Noting that the state has already vaccinated 43 percent of residents 65 or older, Walz and members of his administration laid out plans to expand the scope of Minnesota’s vaccination program over the next few months.
The goal, Walz said, is to vaccinate 70 percent of Minnesotans aged 65 or older before moving on to other groups. For the remainder of this month and the next, the state will continue focusing on that population, along with pre-K through 12th grade teachers. In April, the state will begin vaccinating residents with certain “high-risk” conditions, including Sickle Cell disease and chronic heart and lung issues.
The state’s April immunization efforts will also cover workers at food processing plants. Earlier in the pandemic, Covid-19 cases spread rapidly in these settings, health commissioner Jan Malcolm noted.
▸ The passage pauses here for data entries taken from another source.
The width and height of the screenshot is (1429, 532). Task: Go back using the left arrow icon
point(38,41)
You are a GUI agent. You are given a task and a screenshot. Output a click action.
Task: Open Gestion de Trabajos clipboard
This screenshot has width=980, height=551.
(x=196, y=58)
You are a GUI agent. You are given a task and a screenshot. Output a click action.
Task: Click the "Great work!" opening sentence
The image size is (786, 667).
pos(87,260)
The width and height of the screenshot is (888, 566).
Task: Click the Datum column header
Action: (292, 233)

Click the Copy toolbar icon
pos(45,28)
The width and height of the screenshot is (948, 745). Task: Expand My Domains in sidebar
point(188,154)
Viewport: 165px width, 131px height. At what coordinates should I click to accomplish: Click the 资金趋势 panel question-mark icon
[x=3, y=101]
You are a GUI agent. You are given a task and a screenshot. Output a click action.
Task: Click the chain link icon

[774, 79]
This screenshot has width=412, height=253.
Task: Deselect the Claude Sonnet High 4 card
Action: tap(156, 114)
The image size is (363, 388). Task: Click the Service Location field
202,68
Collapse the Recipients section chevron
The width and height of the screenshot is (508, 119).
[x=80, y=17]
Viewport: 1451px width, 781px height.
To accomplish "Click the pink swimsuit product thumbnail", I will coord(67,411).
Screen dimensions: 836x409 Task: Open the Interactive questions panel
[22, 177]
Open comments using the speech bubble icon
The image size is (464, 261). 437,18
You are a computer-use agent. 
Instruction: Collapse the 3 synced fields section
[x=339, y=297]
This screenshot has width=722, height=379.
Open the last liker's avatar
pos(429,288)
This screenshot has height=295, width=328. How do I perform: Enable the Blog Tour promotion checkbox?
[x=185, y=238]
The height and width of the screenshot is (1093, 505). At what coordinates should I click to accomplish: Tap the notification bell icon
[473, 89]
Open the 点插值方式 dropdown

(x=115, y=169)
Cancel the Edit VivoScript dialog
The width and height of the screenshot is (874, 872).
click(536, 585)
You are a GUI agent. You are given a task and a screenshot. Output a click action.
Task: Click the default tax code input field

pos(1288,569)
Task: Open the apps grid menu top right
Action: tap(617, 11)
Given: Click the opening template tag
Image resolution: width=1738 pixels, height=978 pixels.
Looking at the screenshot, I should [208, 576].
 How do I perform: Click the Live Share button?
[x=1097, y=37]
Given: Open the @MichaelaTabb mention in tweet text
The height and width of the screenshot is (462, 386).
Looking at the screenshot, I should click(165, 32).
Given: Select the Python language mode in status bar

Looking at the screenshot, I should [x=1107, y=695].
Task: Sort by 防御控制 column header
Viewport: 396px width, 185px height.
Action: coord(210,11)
“Around the country and here in Minnesota, these were some of the largest and most severe outbreaks that we saw,” she said. “We know that the population working in these plants are significantly BIPOC community members and people living in multigenerational households.”
Also in April and into May, health officials will begin targeting people ages 45-64 with “one or more high-risk medical conditions.” Minnesotans aged 16-44 with two or more conditions will also get a shot in that timeframe.
By June, the state will begin vaccinating anyone 16 or older with any underlying condition. Any remaining members of the general public will be the last to get a shot. That final group will likely be a comparatively smaller subset, Walz noted.
“Pretty much everybody’s got one underlying health condition or something if you look at all those groups,” the governor said. “The number at the end is relatively small, that’s just the nature of it.”
Officials noted that the timeline for vaccinations is based on “conservative” estimates of doses from the federal government. There are a few factors that could accelerate the plan. For one, Johnson & Johnson’s single-dose vaccine appears to be well on its way to approval; FDA staff on Wednesday released a report signaling preliminary approval of the drug.
“We think it’s prudent to be planning conservatively and always hoping for more [doses] because as has been said, the system is ready for more,” Malcolm told reporters. “It will be a really good day when we suddenly have more than we had plans to allocate.”
Earlier in the news conference, Health Partners president and CEO Andrea Walsh and M Health Fairview chief quality officer Dr. Abraham Jacob shared generally optimistic sentiments about the state’s vaccination efforts.
“We’re seeing the rates of deaths come down, we’re seeing hospitalizations come down,” Jacob said. “And eventually, we’ll continue to see rates of infections go down. That’s the power of vaccination. … We are on the cusp of ending this pandemic.”